Auch die Präsenz bewaffneter, vermummter Gruppen sorgte für Besorgnis: Die staatliche Menschenrechtskommission KNCHR berichtete von nicht identifizierten Sicherheitskräften in Zivil, die in nicht gekennzeichneten Fahrzeugen unterwegs waren – obwohl ein Gerichtsbeschluss die eindeutige Kennzeichnung von Polizeikräften vorschreibt. Zudem sollen kriminelle Banden mit Macheten und Peitschen Seite an Seite mit der Polizei agiert haben, insbesondere in Nairobi und der Stadt Eldoret im Rift Valley.
Polizei legt weite Teile des Landes lahm
Demonstrationen fanden neben Nairobi auch in anderen Städten wie Nyeri, Embu und Nakuru statt. Die Polizei setzte berittene Einheiten ein und sperrte zentrale Verkehrsachsen in die Hauptstadt, wodurch große Teile Nairobis lahmgelegt wurden.
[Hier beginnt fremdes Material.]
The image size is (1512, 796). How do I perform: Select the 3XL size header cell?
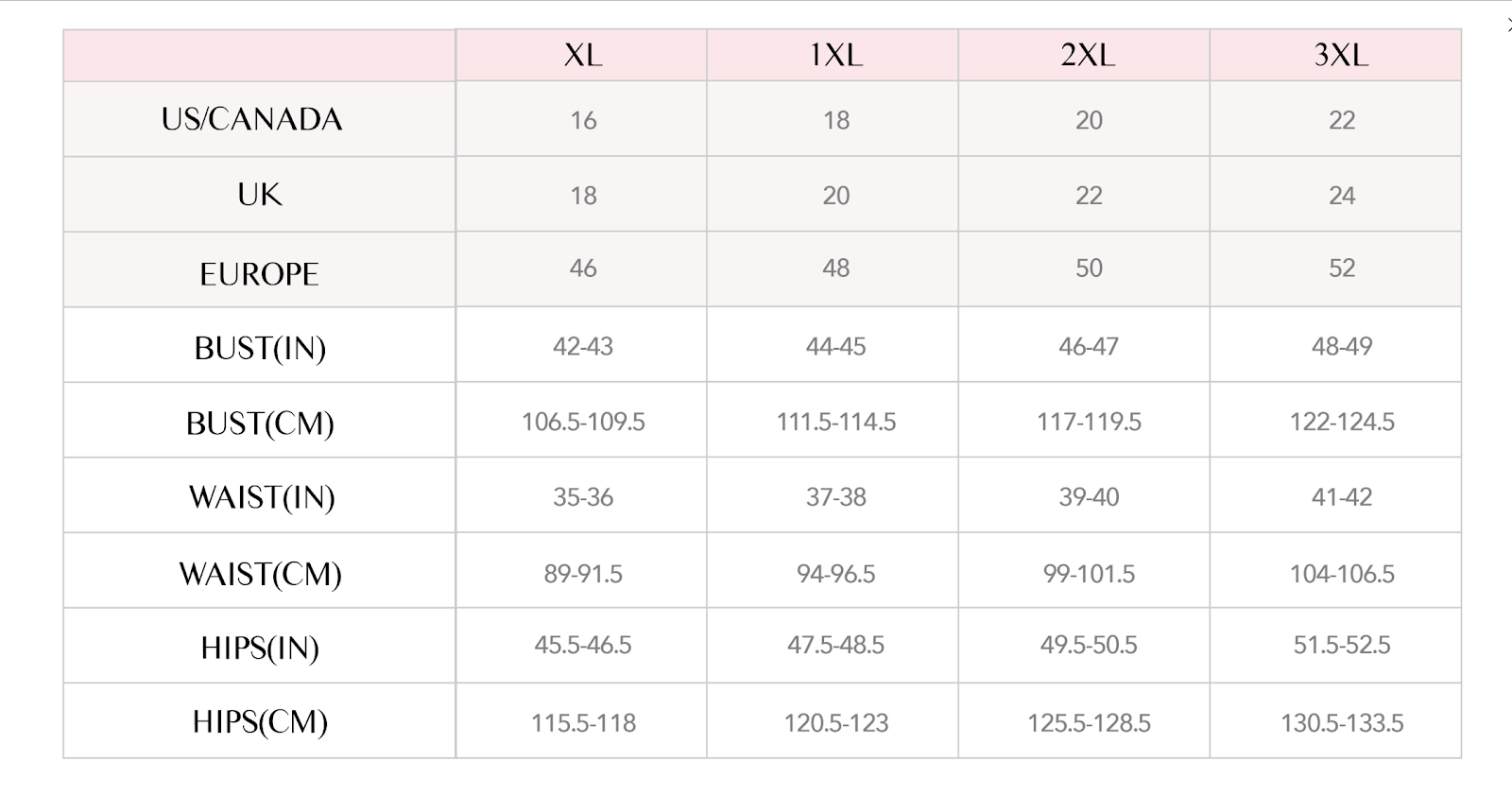[x=1340, y=55]
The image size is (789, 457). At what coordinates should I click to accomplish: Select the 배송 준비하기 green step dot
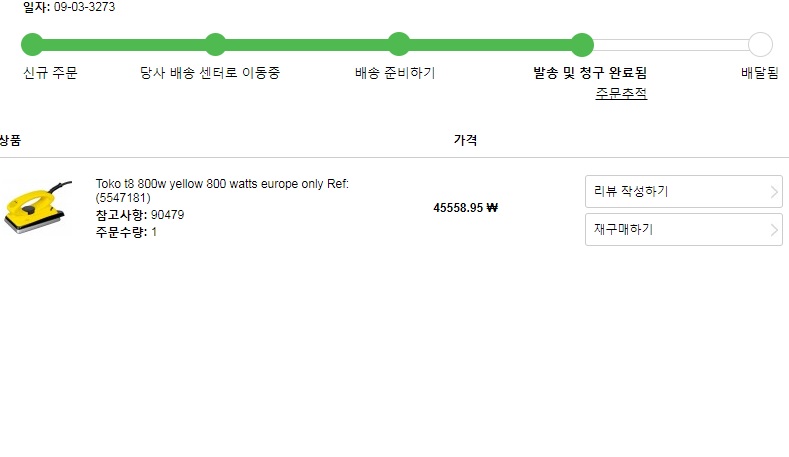pyautogui.click(x=399, y=44)
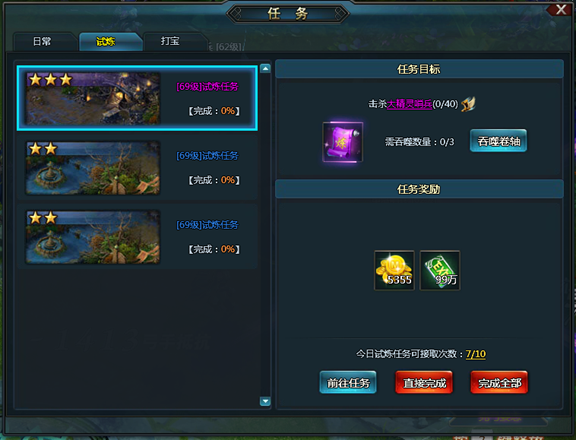Click the winged boot icon beside kill target
Image resolution: width=576 pixels, height=440 pixels.
pos(468,104)
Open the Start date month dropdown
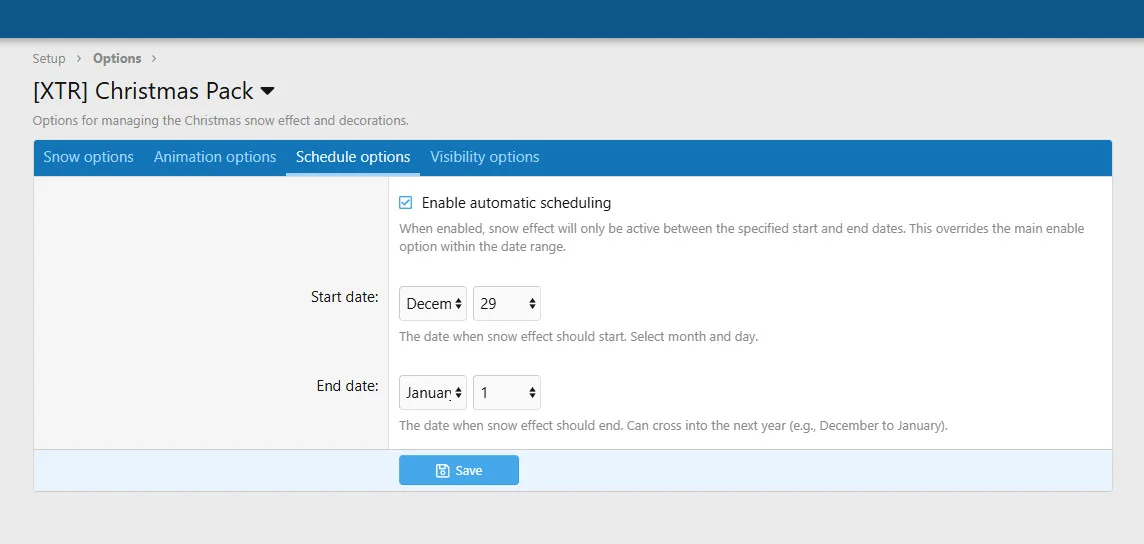The height and width of the screenshot is (544, 1144). click(x=433, y=303)
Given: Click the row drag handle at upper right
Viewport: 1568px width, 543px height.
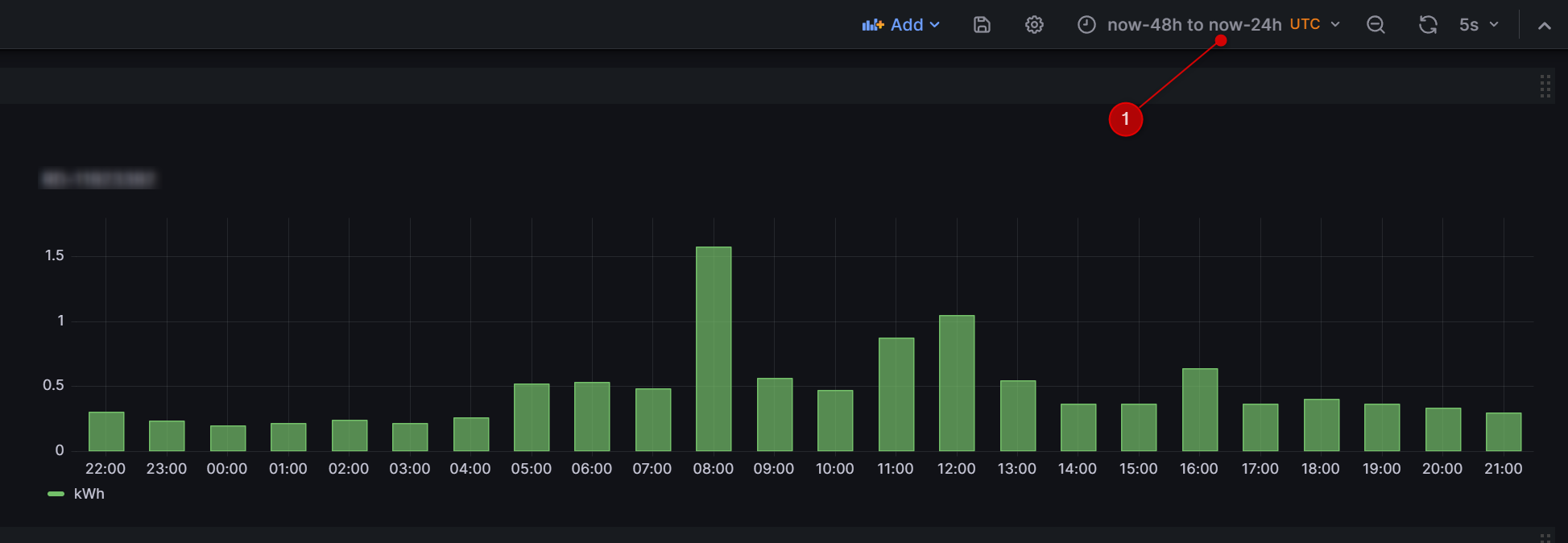Looking at the screenshot, I should (x=1545, y=86).
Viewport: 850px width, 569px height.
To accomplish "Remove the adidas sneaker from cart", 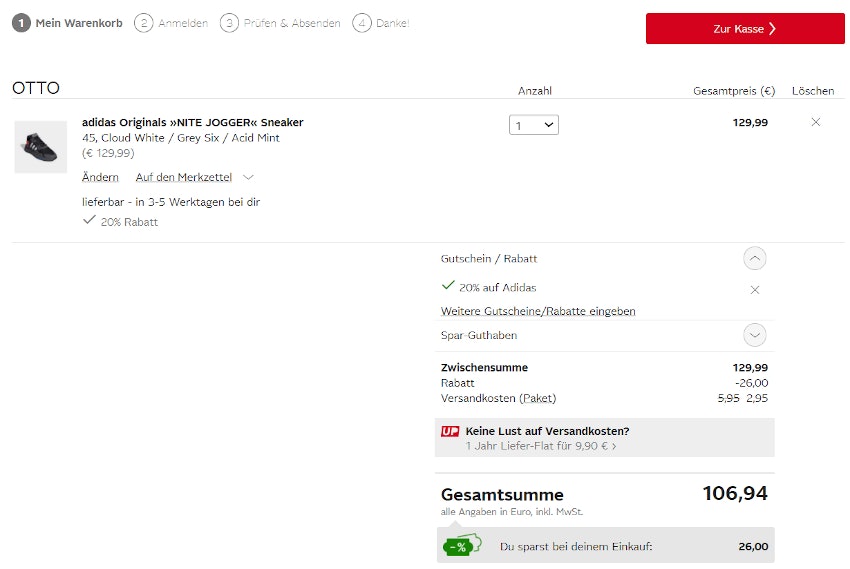I will point(815,122).
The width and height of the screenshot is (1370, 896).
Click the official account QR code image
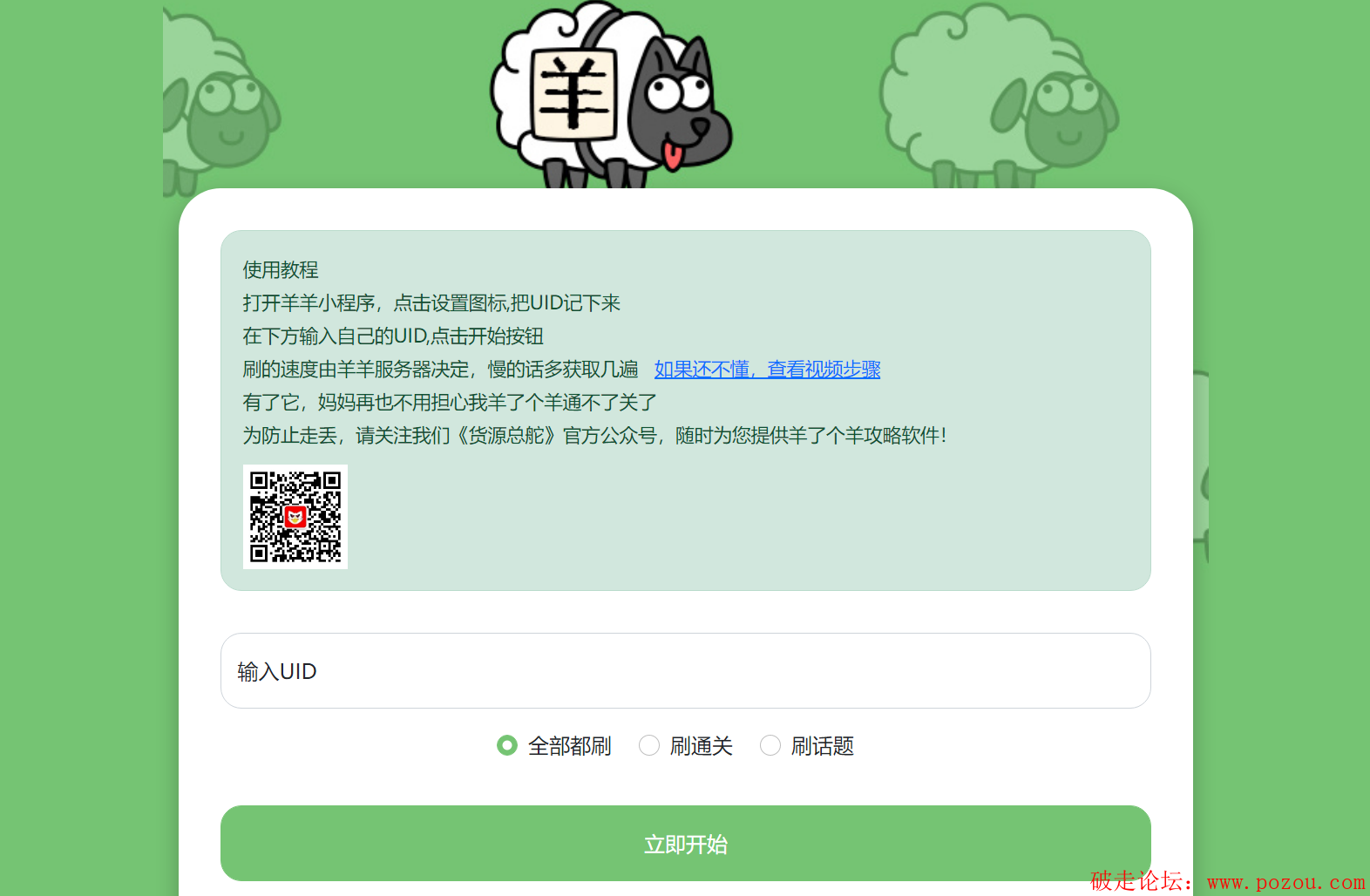[295, 517]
Schulen und Einkaufszentren blieben geschlossen.
Präsident William Ruto verteidigte das Vorgehen der Polizei und betonte, dass er keine „Anarchie im Deckmantel friedlicher Demonstrationen“ dulden werde. „Es reicht“, sagte Ruto und forderte die Polizei auf, Plünderer und Brandstifter gezielt „ins Bein zu schießen“. Die Proteste bezeichnete er als politisch motiviert und warnte seine Gegner davor, durch Gewalt einen Regierungssturz anzustreben. „Wer eine Polizeistation angreift, erklärt dem Staat den Krieg“, sagte der Präsident.
Innenminister Kipchumba Murkomen hatte die Proteste bereits zuvor als „Terrorismus im Gewand des Protests“ bezeichnet. Die Regierung sei jedoch bereit, friedliche Versammlungen zu schützen – zugleich aber „entschlossen, gegen Kriminelle und Unruhestifter hart vorzugehen“.
Die Wut der Bevölkerung bleibt dennoch groß: Laut Menschenrechtsorganisationen starben allein am 25. Juni landesweit 19 Menschen bei Protesten gegen den Tod Ojwangs und anlässlich des Jahrestags des Sturms auf das Parlament im Vorjahr. Inzwischen wurden sechs Personen, darunter drei Polizisten, wegen Mordes an Ojwang angeklagt – alle plädierten auf „nicht schuldig“.